Pro tips: keep cleaning manageable and simple

Cleaning can get overwhelming, so try to split it into manageable chunks. “Sweeping, spot-cleaning, and vacuuming five to fifteen minutes every day can save time later on,” says Mather of HiShine Cleaning Services, a Philadelphia cleaning company. “The longer you let pet hair, dander, and stains sit, the more likely they are to weave into fabrics and cause stubborn stains and smells.” 

Marina from Life Maid Easy, a Philadelphia cleaning company, recommends cleaning from the back to the front of your apartment. “To make sure that you have a clean apartment, start in the back of your apartment and work forward. When you get to the front of your apartment, you know that it’s clean. Be sure to use all-natural products; you never know what your dog may lick or your kid may bite!”

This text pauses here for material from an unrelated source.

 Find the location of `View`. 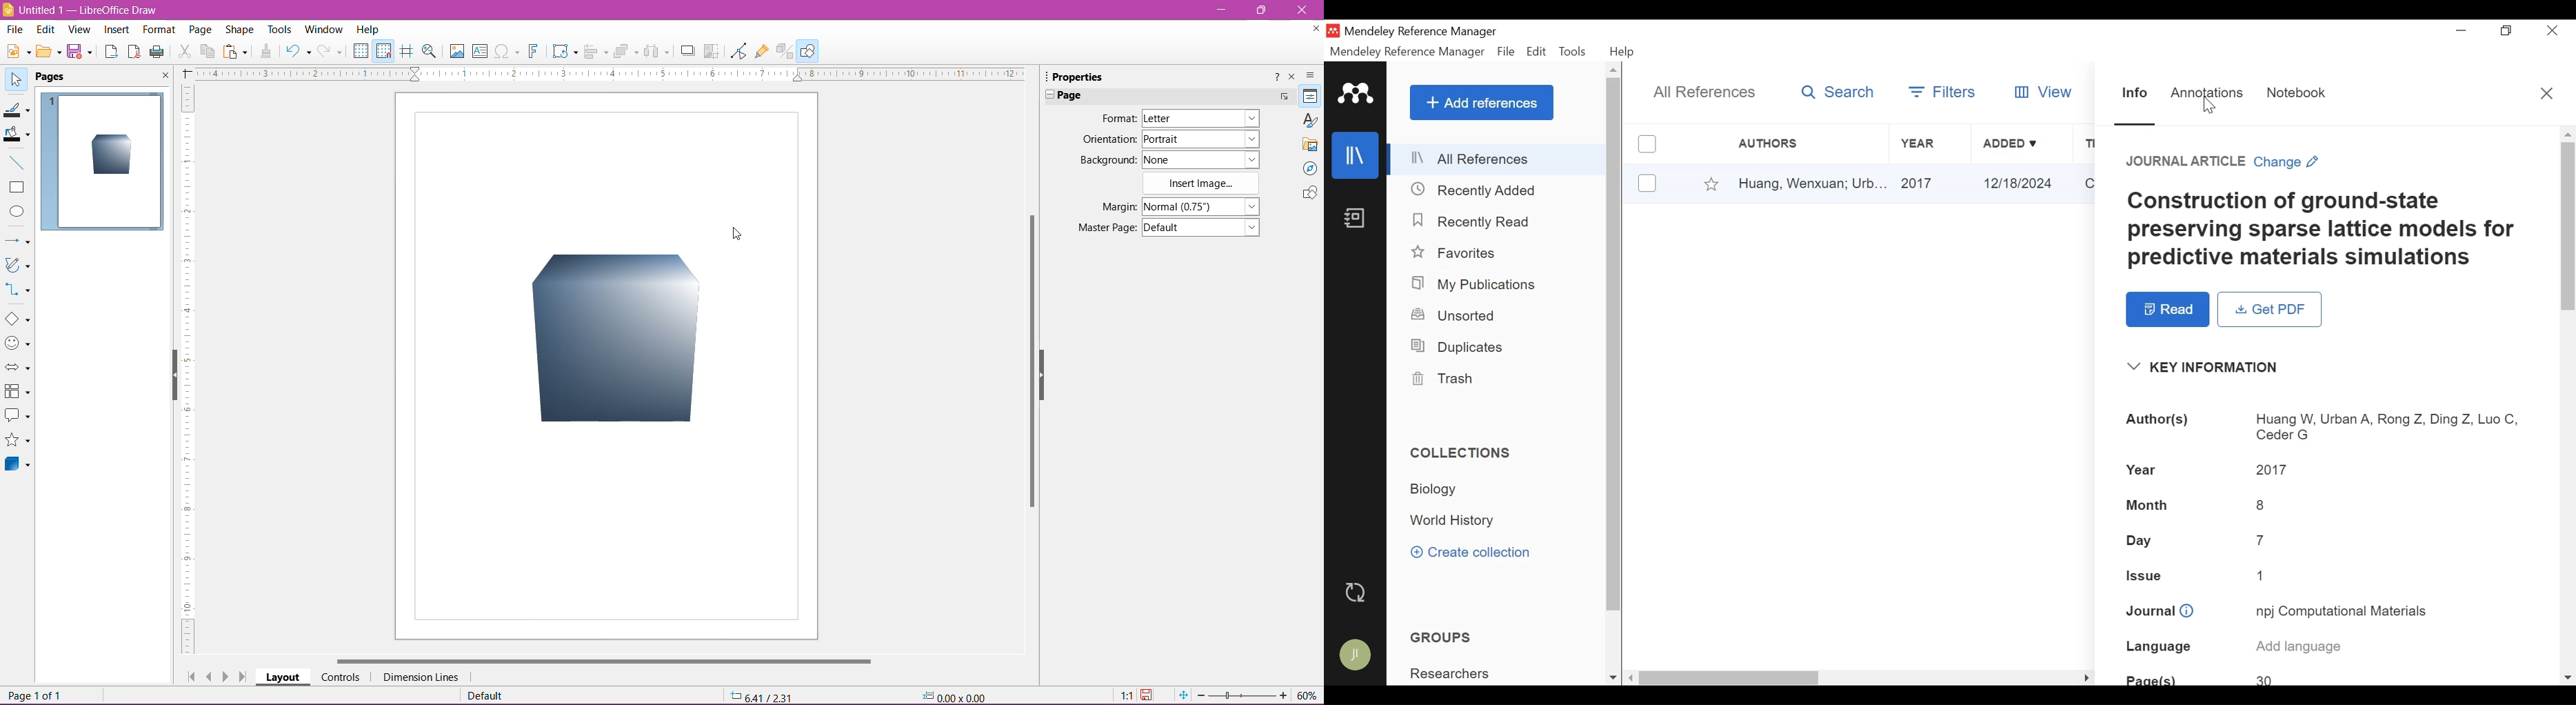

View is located at coordinates (80, 31). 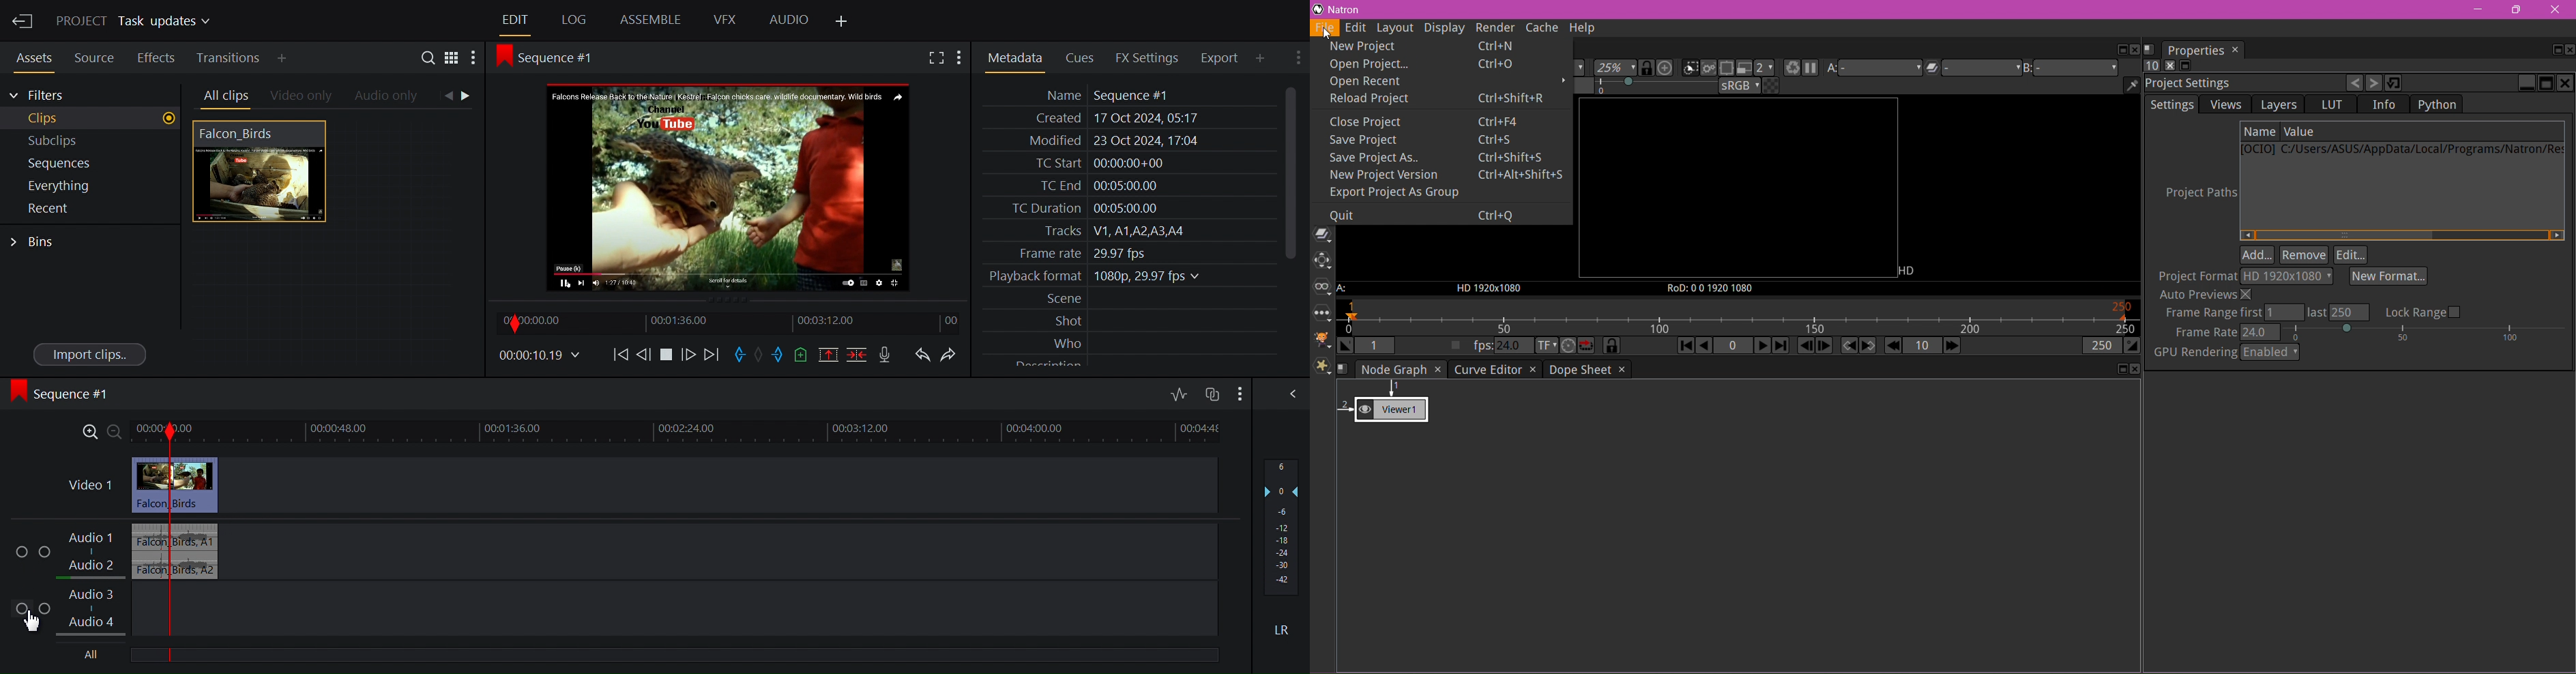 I want to click on Solo this track, so click(x=46, y=609).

In order to reduce the risk of messes or health issues, be proactive and groom your pets. In order to reduce the risk of messes or health issues, be proactive and groom your pets. “If your pet sheds short or extremely fine hair that resists vacuuming, it can be tough to clean,” says Peter of Lilly Brush, a pet hair removal product. “The Lilly Brush Mini Pet Hair Detailer is great to safely remove even the most stubbornly embedded pet hair from upholstery, stairs and rugs.”

Brushing your pet helps get rid of mats and excess fur and hair. When cleaning fur, make sure to “invest in a great vacuum cleaner that is designed specifically for removing pet hair,” states Melinda Cooper, owner of Charming Maids, a Charlotte, NC cleaning company. “Be sure it has attachments for upholstery and hard to reach areas such as alongside the baseboards and under furniture.” Clipping your pets’ nails keeps their paws and feet healthy. When possible, bathe your pet. Small animals may need extra mat removal and other frequent cleanings as necessary.

Renting with pets: final thoughts

Renting with pets can be a joy. Keep them entertained, active, healthy, and socialized, and they can greatly improve your life. While they cost extra money, require a safe and welcoming environment, and take a lot of work, they can provide many benefits and bring happiness to your life.